Karena itu, katanya, perlu penataan-penataan yang lebih proporsional agar motivasi tersebut berdampak pada kesejahteraan masyarakat, khususnya masyarakat Using dan Kemiren di Banyuwangi.

Hanya saja, kata Rochsun, masih diperlukan penelitian lebih lanjut untuk mengetahui apakah spirit yang melekat pada Barong Ider Bumi sebagai aktualisasi diri individu masyarakat Using sebagai aktor itu merupakan anugerah (given) atau sebagai hasil dari interaksi sosial.

Ketua Tim Penguji Prof Dr Ishomuddin mengatakan, cerita soal budaya akan banyak bersentuhan dengan mitos. Budaya terbagi menjadi dua bagian, yakni budaya yang terkait agama (refleksi) dan tidak terkait dengan agama (reflaksi).

"Dalam Nahdatul Ulama (NU) ada Islam Nusantara dan wujudnya berwarna warni. Wujud itu merupakan wujud budaya. Di Muhammadiyah tidak ada Islam Nusantara, tapi itu biarkan berkembang,seperti Barong Ider Bum, sebab ini adalah realitas," ujarnya.

Islam tidak pernah kosong dari budaya sehingga terjadi pertentangan refleksi dan bukan refleksi. Studi tentang budaya pasti ada yang menciptakan dan diwariskan menjadi sebuah tradisi, meski tidak tahu siapa yang menciptakan sehingga sangat mudah menciptakan budaya dan mudah pula menghilangkannya.

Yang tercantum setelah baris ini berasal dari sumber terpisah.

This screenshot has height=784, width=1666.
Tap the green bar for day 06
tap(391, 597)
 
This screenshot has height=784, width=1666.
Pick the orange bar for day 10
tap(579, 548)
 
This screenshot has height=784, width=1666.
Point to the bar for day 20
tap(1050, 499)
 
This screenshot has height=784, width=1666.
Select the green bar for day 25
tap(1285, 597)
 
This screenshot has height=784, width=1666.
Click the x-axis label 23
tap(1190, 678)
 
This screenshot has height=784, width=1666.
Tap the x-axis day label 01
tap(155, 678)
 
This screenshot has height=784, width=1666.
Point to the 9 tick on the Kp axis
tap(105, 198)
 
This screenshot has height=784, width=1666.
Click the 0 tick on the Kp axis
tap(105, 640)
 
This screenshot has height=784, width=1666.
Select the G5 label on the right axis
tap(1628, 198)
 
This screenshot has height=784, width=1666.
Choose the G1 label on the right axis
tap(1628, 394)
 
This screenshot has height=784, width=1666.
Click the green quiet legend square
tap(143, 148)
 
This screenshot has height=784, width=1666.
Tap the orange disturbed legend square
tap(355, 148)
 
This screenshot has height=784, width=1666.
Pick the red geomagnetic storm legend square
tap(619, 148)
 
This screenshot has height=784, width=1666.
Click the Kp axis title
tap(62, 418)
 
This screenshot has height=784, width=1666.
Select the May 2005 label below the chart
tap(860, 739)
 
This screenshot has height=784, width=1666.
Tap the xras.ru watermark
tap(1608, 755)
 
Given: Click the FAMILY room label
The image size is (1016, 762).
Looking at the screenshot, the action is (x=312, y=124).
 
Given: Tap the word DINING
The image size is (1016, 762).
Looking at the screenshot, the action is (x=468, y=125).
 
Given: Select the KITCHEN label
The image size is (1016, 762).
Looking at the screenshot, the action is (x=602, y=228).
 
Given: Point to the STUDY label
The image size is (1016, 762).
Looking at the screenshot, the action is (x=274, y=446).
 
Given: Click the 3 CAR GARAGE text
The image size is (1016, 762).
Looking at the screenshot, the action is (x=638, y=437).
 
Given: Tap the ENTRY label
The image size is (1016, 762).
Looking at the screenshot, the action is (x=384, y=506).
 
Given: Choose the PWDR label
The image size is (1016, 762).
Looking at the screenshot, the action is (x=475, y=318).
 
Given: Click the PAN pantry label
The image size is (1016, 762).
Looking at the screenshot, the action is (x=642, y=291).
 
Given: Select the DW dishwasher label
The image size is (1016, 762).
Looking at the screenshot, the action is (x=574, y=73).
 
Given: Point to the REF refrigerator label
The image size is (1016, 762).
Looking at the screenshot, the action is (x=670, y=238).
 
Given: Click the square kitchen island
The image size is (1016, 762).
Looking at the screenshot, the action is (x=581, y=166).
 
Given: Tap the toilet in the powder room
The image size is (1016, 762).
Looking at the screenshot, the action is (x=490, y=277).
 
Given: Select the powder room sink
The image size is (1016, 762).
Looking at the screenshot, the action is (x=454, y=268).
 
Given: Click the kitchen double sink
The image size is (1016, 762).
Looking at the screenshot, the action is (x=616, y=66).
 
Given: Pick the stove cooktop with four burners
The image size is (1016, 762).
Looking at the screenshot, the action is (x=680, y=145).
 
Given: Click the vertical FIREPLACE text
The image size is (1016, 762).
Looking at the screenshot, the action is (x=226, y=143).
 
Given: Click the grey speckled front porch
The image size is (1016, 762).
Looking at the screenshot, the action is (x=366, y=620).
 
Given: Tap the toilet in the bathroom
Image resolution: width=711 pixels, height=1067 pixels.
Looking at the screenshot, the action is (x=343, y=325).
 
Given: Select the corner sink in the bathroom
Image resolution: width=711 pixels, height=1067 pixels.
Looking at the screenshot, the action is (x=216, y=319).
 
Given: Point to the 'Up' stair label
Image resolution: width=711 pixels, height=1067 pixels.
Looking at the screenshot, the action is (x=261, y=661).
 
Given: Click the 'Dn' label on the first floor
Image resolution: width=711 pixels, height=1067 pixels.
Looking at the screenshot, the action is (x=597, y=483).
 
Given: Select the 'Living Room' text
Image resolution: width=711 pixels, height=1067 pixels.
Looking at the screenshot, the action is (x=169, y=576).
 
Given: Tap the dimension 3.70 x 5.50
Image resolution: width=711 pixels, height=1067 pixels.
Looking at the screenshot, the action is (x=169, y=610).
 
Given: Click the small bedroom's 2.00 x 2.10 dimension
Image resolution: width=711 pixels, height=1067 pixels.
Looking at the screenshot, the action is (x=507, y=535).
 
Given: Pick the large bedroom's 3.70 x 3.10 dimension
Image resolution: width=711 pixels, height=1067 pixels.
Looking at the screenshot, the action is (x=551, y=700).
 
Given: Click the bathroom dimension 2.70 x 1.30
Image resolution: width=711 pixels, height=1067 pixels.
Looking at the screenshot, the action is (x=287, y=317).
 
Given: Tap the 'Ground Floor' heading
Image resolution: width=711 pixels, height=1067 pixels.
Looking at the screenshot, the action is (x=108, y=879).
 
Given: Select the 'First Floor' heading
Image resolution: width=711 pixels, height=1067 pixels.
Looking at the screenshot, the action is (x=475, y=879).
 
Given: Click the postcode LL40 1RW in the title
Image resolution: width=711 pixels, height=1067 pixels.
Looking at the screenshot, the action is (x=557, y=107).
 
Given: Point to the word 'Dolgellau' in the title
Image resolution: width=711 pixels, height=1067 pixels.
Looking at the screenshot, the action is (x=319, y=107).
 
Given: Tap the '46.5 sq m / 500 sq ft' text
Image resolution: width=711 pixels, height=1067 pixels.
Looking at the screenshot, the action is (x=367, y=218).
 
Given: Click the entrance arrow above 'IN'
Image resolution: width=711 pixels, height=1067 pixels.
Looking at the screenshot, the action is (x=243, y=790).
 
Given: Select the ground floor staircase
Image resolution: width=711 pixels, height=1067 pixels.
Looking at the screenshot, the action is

"Barong Ider Bumi" adalah upacara adat tahunan yang diselenggarakan masyarakat Using Desa Kemiren, Kecamatan Glagah, Kabupaten Banyuwangi, yang diselenggarakan sejak 1830-an dan sampai saat ini masih tetap eksis serta bertahan karena kepatuhan masyarakat Using kepada "Weluri" .

Dr Rochsun yang dipromotori Prof Dr Ishomuddin dengan Ko promotor I Dr Latipun dan Ko Promotor II Dr Muslimin Machmud itu berhasil meraih nilai A dan lulus dengan predikat sangat memuaskan dengan Indeks Prestasi Komulatif 3,9.